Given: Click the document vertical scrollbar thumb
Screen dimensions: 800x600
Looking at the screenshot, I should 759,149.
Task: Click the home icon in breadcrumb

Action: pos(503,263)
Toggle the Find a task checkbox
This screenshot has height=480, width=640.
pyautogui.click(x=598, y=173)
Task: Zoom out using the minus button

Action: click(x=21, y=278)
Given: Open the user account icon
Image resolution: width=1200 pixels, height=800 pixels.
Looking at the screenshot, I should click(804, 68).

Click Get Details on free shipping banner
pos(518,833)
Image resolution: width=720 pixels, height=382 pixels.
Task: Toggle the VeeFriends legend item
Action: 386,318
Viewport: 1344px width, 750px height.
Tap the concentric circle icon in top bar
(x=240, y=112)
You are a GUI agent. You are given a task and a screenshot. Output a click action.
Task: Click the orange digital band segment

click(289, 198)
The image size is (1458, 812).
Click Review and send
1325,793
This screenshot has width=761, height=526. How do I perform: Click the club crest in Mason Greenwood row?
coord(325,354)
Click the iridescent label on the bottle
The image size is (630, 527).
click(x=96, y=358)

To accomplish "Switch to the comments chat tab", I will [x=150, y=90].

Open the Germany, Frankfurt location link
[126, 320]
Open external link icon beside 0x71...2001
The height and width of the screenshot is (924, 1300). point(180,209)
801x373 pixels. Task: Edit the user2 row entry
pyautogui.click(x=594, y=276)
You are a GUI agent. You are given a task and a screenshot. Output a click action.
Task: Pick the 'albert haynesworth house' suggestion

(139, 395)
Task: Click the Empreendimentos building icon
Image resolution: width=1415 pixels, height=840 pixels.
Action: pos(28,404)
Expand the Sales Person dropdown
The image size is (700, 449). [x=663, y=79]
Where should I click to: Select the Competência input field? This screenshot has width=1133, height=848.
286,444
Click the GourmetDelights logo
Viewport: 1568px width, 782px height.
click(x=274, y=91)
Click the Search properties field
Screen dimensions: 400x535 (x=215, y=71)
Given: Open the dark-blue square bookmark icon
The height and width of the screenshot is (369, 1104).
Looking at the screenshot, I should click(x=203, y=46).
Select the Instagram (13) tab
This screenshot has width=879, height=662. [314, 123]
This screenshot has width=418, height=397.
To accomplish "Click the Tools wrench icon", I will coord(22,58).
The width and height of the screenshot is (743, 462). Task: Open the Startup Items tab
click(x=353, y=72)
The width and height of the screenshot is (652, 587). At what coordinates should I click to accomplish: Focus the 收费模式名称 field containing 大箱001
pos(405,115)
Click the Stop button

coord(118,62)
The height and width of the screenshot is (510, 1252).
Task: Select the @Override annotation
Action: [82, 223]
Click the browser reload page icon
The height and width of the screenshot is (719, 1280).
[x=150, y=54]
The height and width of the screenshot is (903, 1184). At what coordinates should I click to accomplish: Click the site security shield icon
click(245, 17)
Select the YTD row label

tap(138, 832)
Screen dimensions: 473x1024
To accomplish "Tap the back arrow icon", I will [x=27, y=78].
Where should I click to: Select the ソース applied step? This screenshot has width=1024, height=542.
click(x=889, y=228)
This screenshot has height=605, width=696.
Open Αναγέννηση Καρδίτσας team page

=== Problem ===
In the entries above, find the line with "Select the YTD row label", then retype it and every line after it exactly.

=== Response to the task ===
Select the YTD row label

tap(138, 832)
Screen dimensions: 473x1024
To accomplish "Tap the back arrow icon", I will [x=27, y=78].
Where should I click to: Select the ソース applied step? This screenshot has width=1024, height=542.
click(x=889, y=228)
This screenshot has height=605, width=696.
Open Αναγέννηση Καρδίτσας team page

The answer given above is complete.